For one thing, it has long been a principle of good security to validate things on the server in a client-server application (which most multi-player games are). If they followed the principle of not sending data to a client that the user is not allowed to see, and not trusting the client (for example, by doing server-side validation, even after the fact, for things which are not allowed according to the rules of the game), they could make it so it is impossible to cheat by modifying the client, even if the client was F/L/OSS.
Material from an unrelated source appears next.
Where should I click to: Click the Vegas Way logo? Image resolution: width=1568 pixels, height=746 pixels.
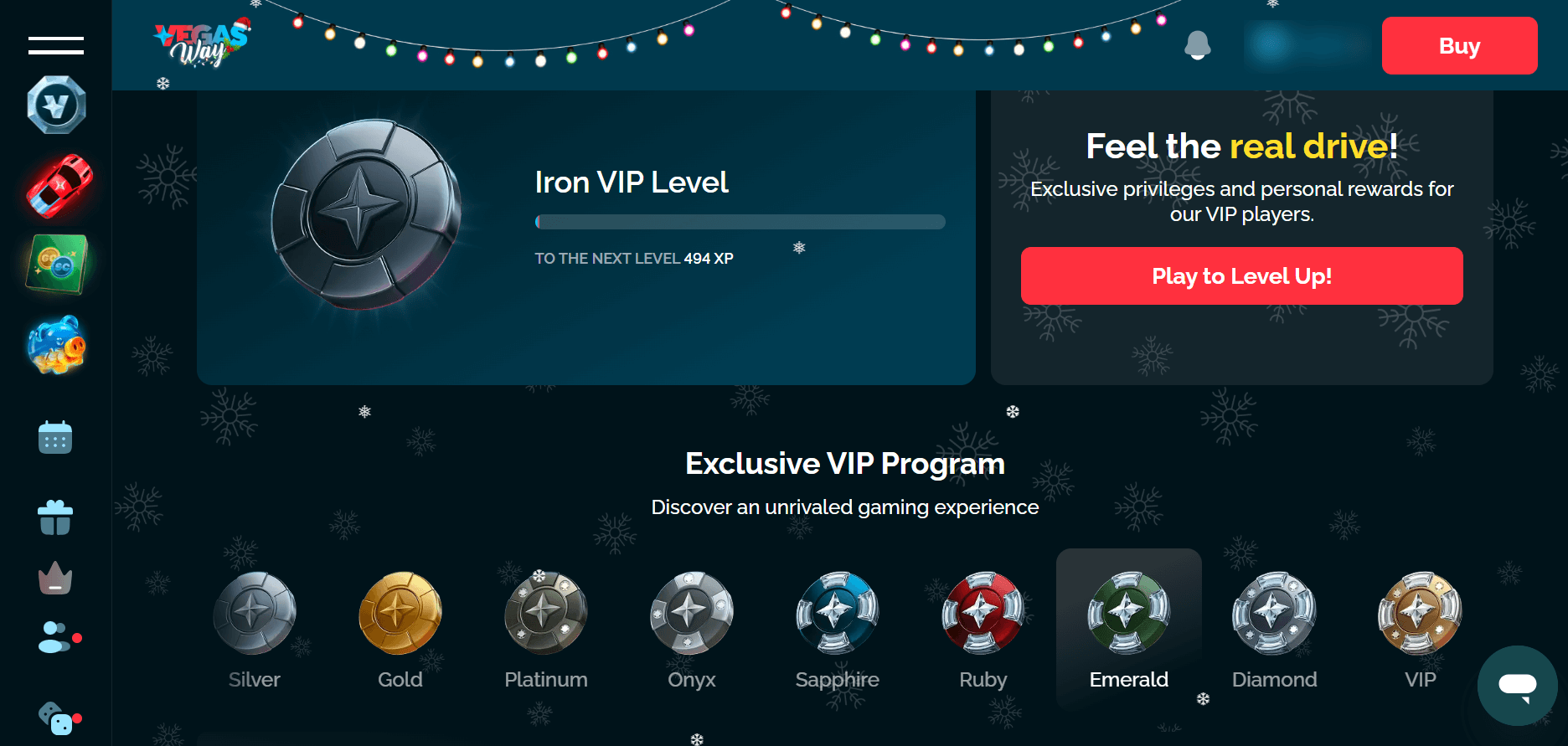point(202,44)
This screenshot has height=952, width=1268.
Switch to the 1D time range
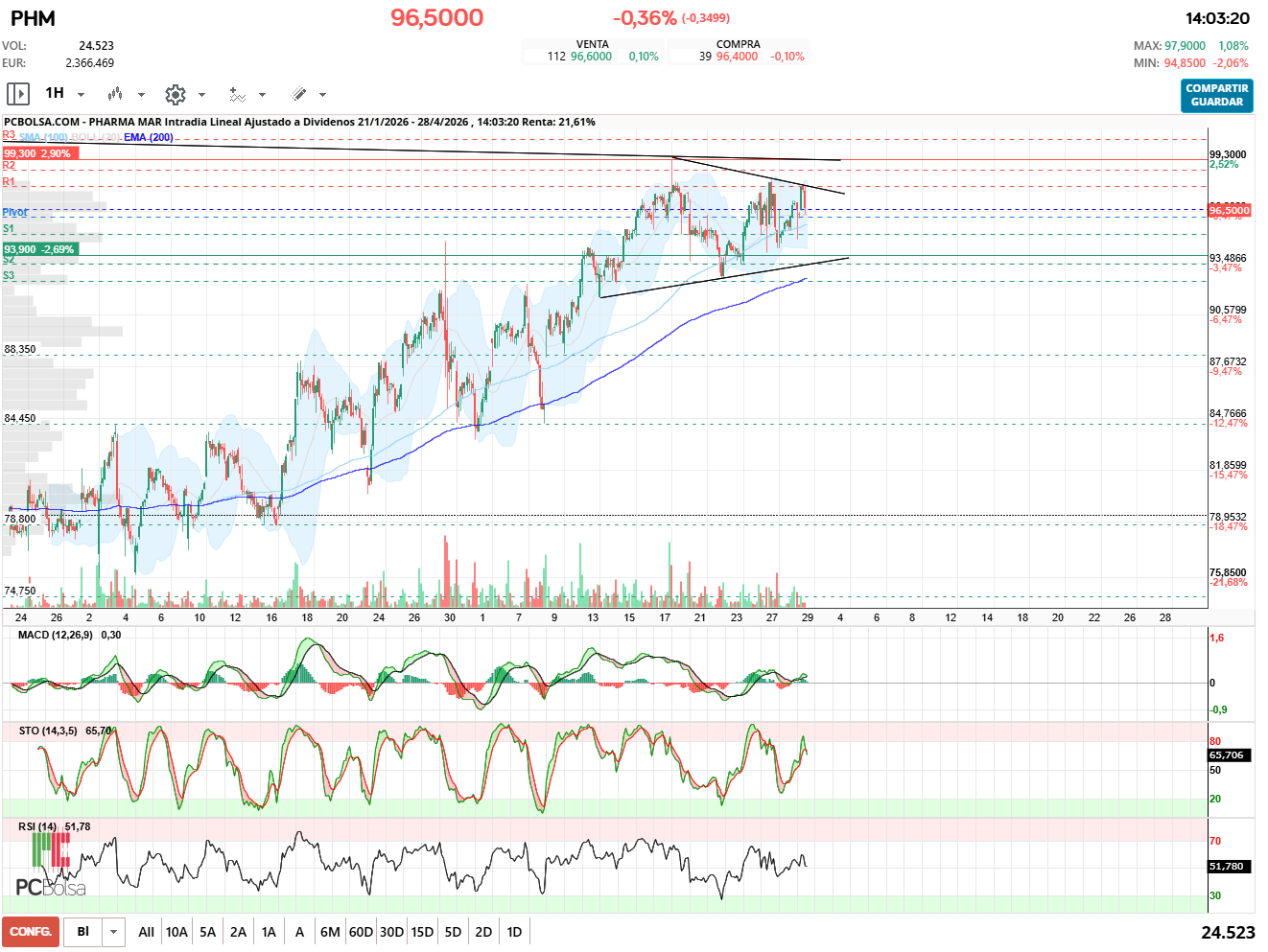click(x=514, y=932)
If they really can’t do that (because their game design relies on low latency revelation of information, and their content distribution strategy doesn’t cut it), they can also use statistical server-side cheat detection. For example, suppose that a player shoots within less than the realistic human reaction time of turning the corner when an enemy is present X out of Y times, but only A out of B times when no enemy is present. It is possible to calculate a p-value for
X/Y - A/B(i.e. the probability of such an extreme difference given the player is not cheating). After correcting for multiple comparisons (due to multiple tests over time), it is possible to block cheaters without an unacceptable chance of false positives.Effectively doing that server-side would substantially increase the bandwidth requirements though.
If we take wallhacks as an example, that takes place entirely in the local rendering pipeline. In a game like Battlefield or Counter Strike, smoke and foliage are used for tactical purposes.
Aimbots read player location data sent from the server and send input commands to the OS to automate headshots.
Preventing local memory from being read and modified outright prevents (well, substantially raises the skill ceiling) for performing these kinds of hacks. I have a hard time envisioning a server-side solution to those.
That’s exactly who a cheater is though
If the server runs a significantly cut-down rendering model, you can do things like culling player models when you can’t see them. No more wallhacks.